Example docker run --detach --name web nginx:latest # Note the detach flag.
Why do we need --detach mode?
Server software is generally run in detached containers because it is rare that the software depends on an attached terminal.
Running detached containers is a perfect fit for programs that sit quietly in the background.
Note
Generally, This type of program is called a daemon, or a service. A daemon generally interacts with other programs (or humans over a network) or some other communication channel. When you launch a daemon or other program in a container that you want to run in the background, remember to use either the --detach flag or its short form, -d.

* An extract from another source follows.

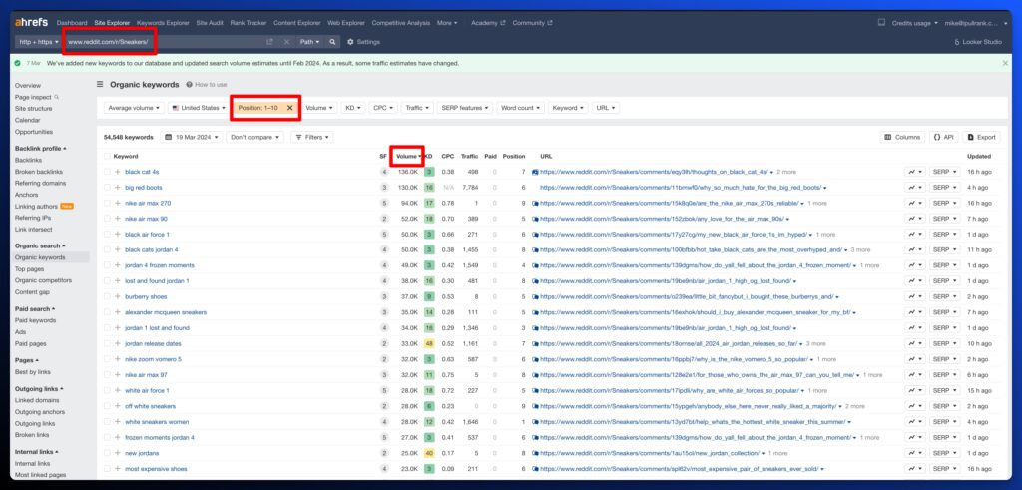Clear the URL input with X icon

pos(286,42)

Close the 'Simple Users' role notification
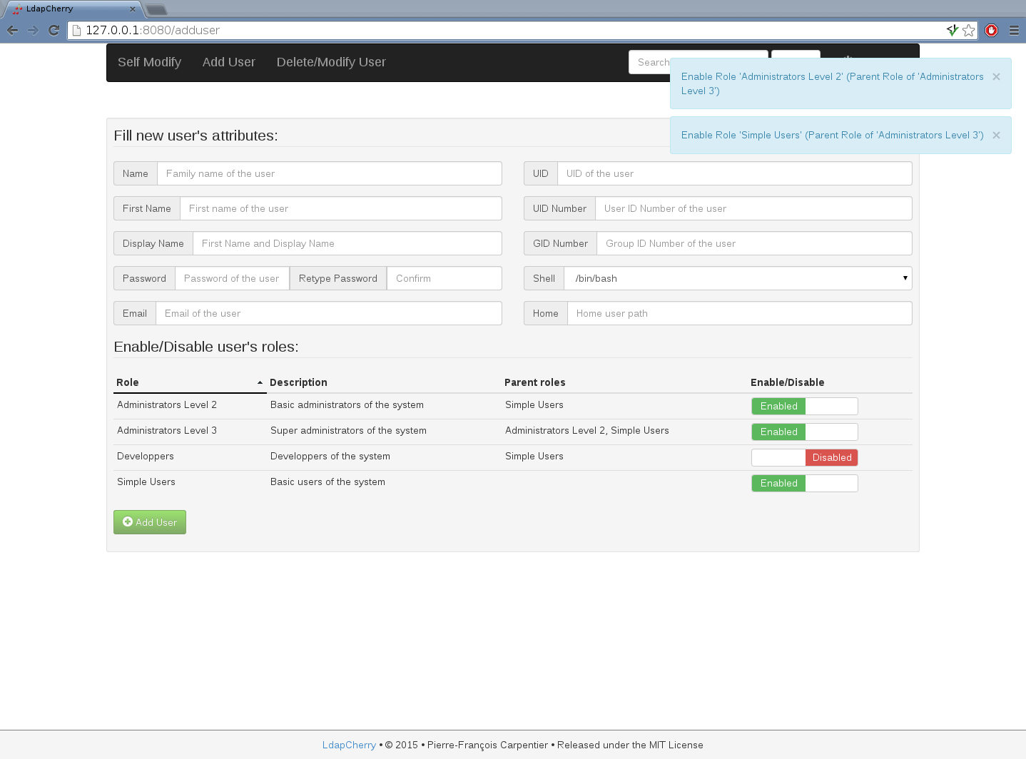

To understand what does mean that -d in docker world, let me explain more clearly with the simulation within it. Docker detached mode means that you can tell the docker that do process(container) until if I am going to write the command docker stop container-id or container-name otherwise I mean without detached mode docker run the process(container) either you press ctrl+c or close a terminal, in other words you have not any choice when docker run the process(container) if you run the process(container) without -d. But you have any choice that docker return id of the container when you type the command with -d because of running process(container) in the background.
docker run -d -t ubuntu:14.04
docker run - Create an instance from docker image as docker container.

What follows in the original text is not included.